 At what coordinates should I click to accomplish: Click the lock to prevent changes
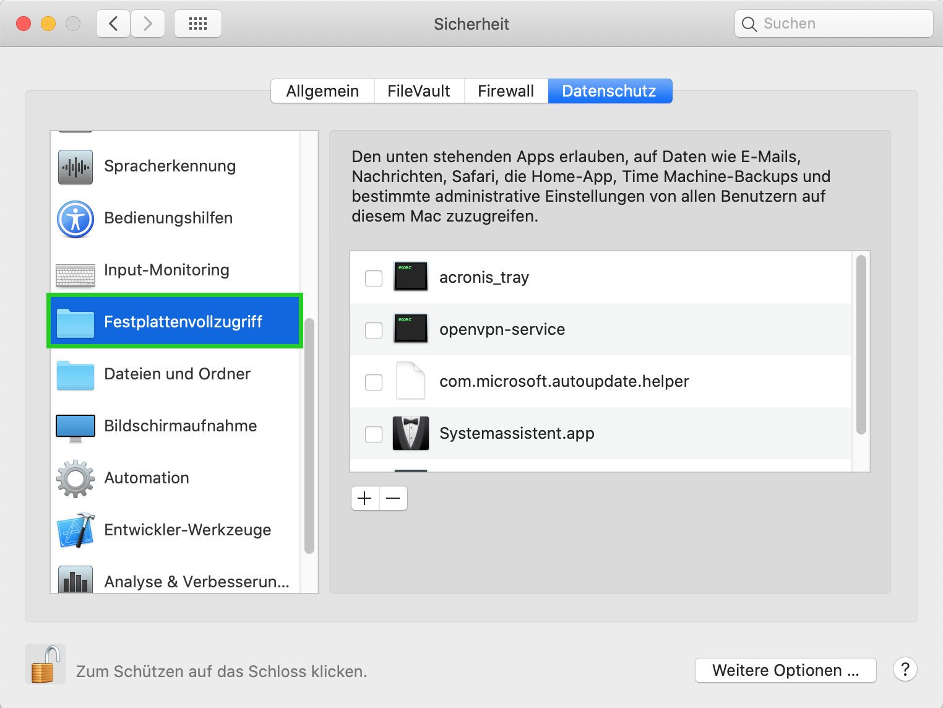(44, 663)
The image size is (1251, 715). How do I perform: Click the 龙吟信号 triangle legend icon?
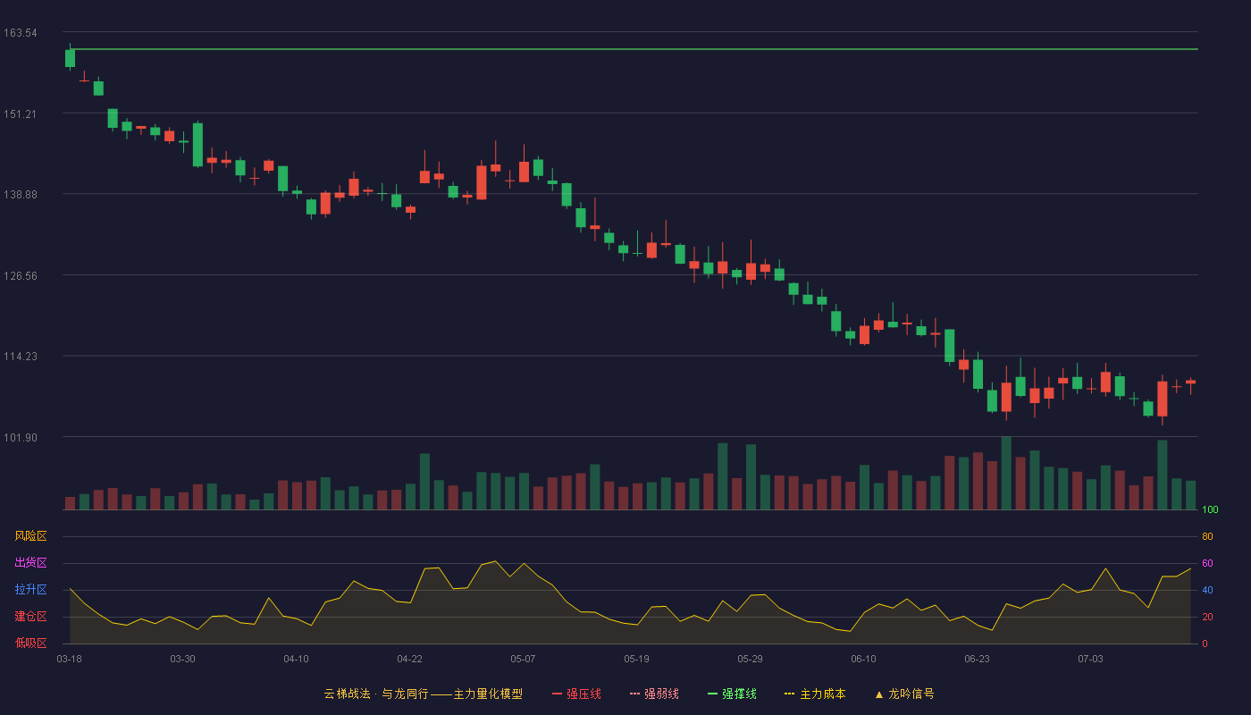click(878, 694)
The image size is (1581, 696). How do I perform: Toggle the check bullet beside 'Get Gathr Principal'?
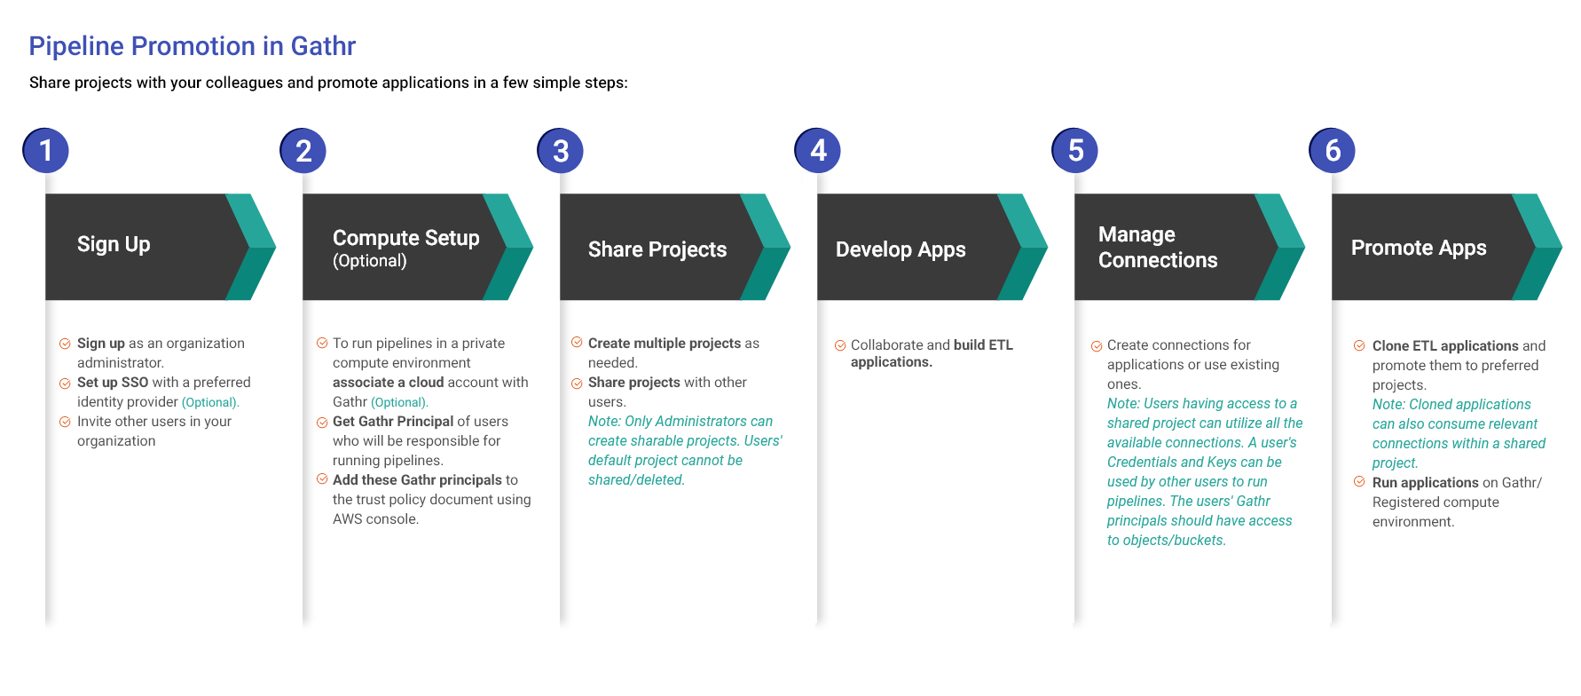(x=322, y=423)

▶ What is required: Your task is to retype exactly, and only, the lines from the one that holds "The image size is (1251, 715)." through the end of the listing, both end lines included, without any pictures.

▶ Task answer:
The image size is (1251, 715). How do I perform: Click the 龙吟信号 triangle legend icon?
click(878, 694)
The image size is (1581, 696). How do I perform: Toggle the check bullet beside 'Get Gathr Principal'?
(x=322, y=423)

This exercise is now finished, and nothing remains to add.